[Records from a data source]
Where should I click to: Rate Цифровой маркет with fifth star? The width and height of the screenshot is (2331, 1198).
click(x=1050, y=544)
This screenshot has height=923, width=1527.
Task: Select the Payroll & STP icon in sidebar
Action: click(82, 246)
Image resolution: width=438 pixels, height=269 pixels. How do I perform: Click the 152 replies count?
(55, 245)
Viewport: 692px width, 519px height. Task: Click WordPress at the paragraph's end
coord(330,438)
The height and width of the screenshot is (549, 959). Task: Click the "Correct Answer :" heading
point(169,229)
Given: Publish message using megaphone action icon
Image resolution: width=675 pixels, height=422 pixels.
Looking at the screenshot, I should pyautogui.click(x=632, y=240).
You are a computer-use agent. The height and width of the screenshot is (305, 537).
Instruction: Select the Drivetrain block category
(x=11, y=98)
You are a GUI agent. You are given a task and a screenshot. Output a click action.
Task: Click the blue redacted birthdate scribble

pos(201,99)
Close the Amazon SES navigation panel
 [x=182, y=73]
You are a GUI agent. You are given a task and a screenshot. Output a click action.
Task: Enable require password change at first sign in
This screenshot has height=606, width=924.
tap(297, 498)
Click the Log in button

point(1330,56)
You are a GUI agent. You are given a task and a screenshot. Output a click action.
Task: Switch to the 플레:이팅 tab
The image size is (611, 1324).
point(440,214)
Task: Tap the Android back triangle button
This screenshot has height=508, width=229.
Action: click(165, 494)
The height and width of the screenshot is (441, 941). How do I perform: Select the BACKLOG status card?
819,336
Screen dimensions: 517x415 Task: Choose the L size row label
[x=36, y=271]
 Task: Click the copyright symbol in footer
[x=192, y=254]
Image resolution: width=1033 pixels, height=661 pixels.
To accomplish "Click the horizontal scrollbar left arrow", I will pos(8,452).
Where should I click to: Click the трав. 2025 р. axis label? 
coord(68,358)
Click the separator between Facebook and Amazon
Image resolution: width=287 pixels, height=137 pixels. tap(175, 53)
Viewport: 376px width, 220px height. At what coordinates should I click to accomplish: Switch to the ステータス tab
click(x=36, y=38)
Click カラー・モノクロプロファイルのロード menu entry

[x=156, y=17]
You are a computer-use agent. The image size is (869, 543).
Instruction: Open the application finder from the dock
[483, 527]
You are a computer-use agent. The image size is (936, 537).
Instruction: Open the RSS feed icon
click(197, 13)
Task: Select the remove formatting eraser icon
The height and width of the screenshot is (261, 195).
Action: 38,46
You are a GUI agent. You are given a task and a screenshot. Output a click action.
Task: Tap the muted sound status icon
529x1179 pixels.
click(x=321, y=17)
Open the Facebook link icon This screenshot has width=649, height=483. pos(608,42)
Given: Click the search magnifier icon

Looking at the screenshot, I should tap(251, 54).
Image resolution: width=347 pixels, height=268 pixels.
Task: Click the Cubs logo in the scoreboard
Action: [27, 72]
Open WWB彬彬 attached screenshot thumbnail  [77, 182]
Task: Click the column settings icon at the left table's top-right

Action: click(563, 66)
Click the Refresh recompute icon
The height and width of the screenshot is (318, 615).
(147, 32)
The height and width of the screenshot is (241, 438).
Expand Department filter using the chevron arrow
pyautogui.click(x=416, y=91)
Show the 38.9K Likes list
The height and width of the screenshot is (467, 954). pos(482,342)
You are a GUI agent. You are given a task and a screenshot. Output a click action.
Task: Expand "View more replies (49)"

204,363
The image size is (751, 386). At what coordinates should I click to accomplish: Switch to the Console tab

**Required work**
Update all of the lines above by replacing "GUI agent" with "screen automation agent" wherever it occurs, and leave everything else unchanged.

**Exercise response**
Where should I click to: Rate Цифровой маркет with fifth star? The width and height of the screenshot is (2331, 1198).
click(x=1050, y=544)
This screenshot has height=923, width=1527.
Task: Select the Payroll & STP icon in sidebar
Action: click(82, 246)
Image resolution: width=438 pixels, height=269 pixels. How do I perform: Click the 152 replies count?
(55, 245)
Viewport: 692px width, 519px height. Task: Click WordPress at the paragraph's end
coord(330,438)
The height and width of the screenshot is (549, 959). Task: Click the "Correct Answer :" heading
point(169,229)
Given: Publish message using megaphone action icon
Image resolution: width=675 pixels, height=422 pixels.
Looking at the screenshot, I should pyautogui.click(x=632, y=240).
You are a computer-use agent. The height and width of the screenshot is (305, 537).
Instruction: Select the Drivetrain block category
(x=11, y=98)
You are a screen automation agent. You are given a task and a screenshot. Output a click action.
Task: Click the blue redacted birthdate scribble

pos(201,99)
Close the Amazon SES navigation panel
 [x=182, y=73]
You are a screen automation agent. You are given a task and a screenshot. Output a click action.
Task: Enable require password change at first sign in
This screenshot has height=606, width=924.
tap(297, 498)
Click the Log in button

point(1330,56)
You are a screen automation agent. You are given a task and a screenshot. Output a click action.
Task: Switch to the 플레:이팅 tab
The image size is (611, 1324).
point(440,214)
Task: Tap the Android back triangle button
This screenshot has height=508, width=229.
Action: click(165, 494)
The height and width of the screenshot is (441, 941). How do I perform: Select the BACKLOG status card?
819,336
Screen dimensions: 517x415 Task: Choose the L size row label
[x=36, y=271]
 Task: Click the copyright symbol in footer
[x=192, y=254]
Image resolution: width=1033 pixels, height=661 pixels.
To accomplish "Click the horizontal scrollbar left arrow", I will pos(8,452).
Where should I click to: Click the трав. 2025 р. axis label? 
coord(68,358)
Click the separator between Facebook and Amazon
Image resolution: width=287 pixels, height=137 pixels. tap(175, 53)
Viewport: 376px width, 220px height. At what coordinates should I click to accomplish: Switch to the ステータス tab
click(x=36, y=38)
Click カラー・モノクロプロファイルのロード menu entry

[x=156, y=17]
You are a computer-use agent. The image size is (869, 543).
Instruction: Open the application finder from the dock
[483, 527]
You are a computer-use agent. The image size is (936, 537).
Instruction: Open the RSS feed icon
click(197, 13)
Task: Select the remove formatting eraser icon
The height and width of the screenshot is (261, 195).
Action: 38,46
You are a screen automation agent. You are given a task and a screenshot. Output a click action.
Task: Tap the muted sound status icon
529x1179 pixels.
click(x=321, y=17)
Open the Facebook link icon This screenshot has width=649, height=483. pos(608,42)
Given: Click the search magnifier icon

Looking at the screenshot, I should tap(251, 54).
Image resolution: width=347 pixels, height=268 pixels.
Task: Click the Cubs logo in the scoreboard
Action: [27, 72]
Open WWB彬彬 attached screenshot thumbnail  [77, 182]
Task: Click the column settings icon at the left table's top-right

Action: click(563, 66)
Click the Refresh recompute icon
The height and width of the screenshot is (318, 615).
(147, 32)
The height and width of the screenshot is (241, 438).
Expand Department filter using the chevron arrow
pyautogui.click(x=416, y=91)
Show the 38.9K Likes list
The height and width of the screenshot is (467, 954). pos(482,342)
You are a screen automation agent. You are given a task and a screenshot. Output a click action.
Task: Expand "View more replies (49)"

204,363
The image size is (751, 386). At what coordinates should I click to accomplish: Switch to the Console tab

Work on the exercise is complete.